Guideline-Based Recommendations

Diagnosis

  • Identify symptomatic first-ever CSDH requiring burr-hole drainage surgery.
  • Assess comorbidities including hypertension, diabetes, ischemic heart disease, dementia, and cerebrovascular history.

Management

  • Perform burr-hole drainage with or without subdural irrigation as per randomized trial protocols.
  • Exclude patients with prior intracranial surgery, coma, acute infection, or high thrombosis risk from this surgical approach.

Monitoring & Follow-up

  • Follow patients postoperatively for at least 6 months to monitor mortality and complications.
  • Use Kaplan–Meier survival analysis and Cox proportional hazards modeling to assess mortality risk factors.

Risks

  • Increased mortality risk with higher number of comorbidities, especially dementia (HR 5.31) and cardiac arrhythmia (HR 3.23).
  • Risk of death from circulatory diseases, accidents including traumatic subdural hematoma, and dementia-related causes.
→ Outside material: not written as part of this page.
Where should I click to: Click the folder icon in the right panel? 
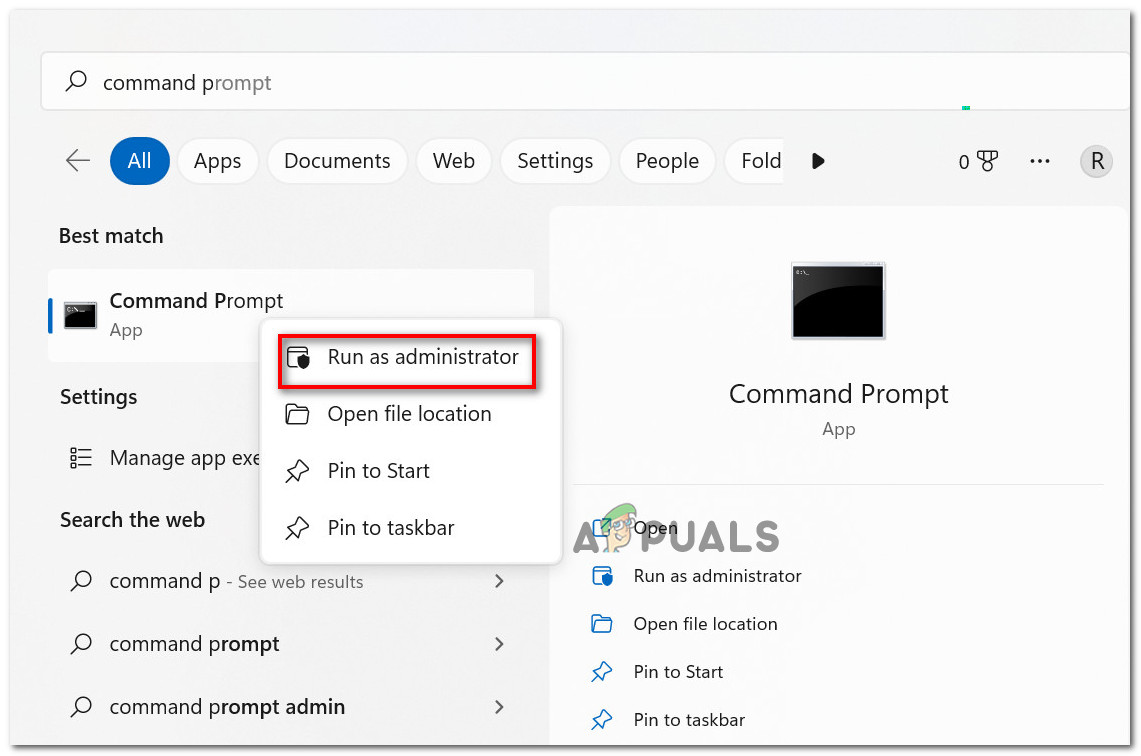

Patient & Prescribing Data

Elderly patients (median age 78) undergoing burr-hole drainage for symptomatic CSDH with varying comorbidities.

Mortality rates increase with number of comorbidities; 6-month mortality post-surgery is 6.6%, overall mortality 13.9% during median 16.4 months follow-up.

Clinical Best Practices

  • Careful preoperative assessment of comorbidities to stratify mortality risk.
  • Close postoperative monitoring for complications, especially in patients with dementia and cardiac conditions.
  • Consider long-term follow-up due to excess mortality observed up to 20 years after CSDH diagnosis.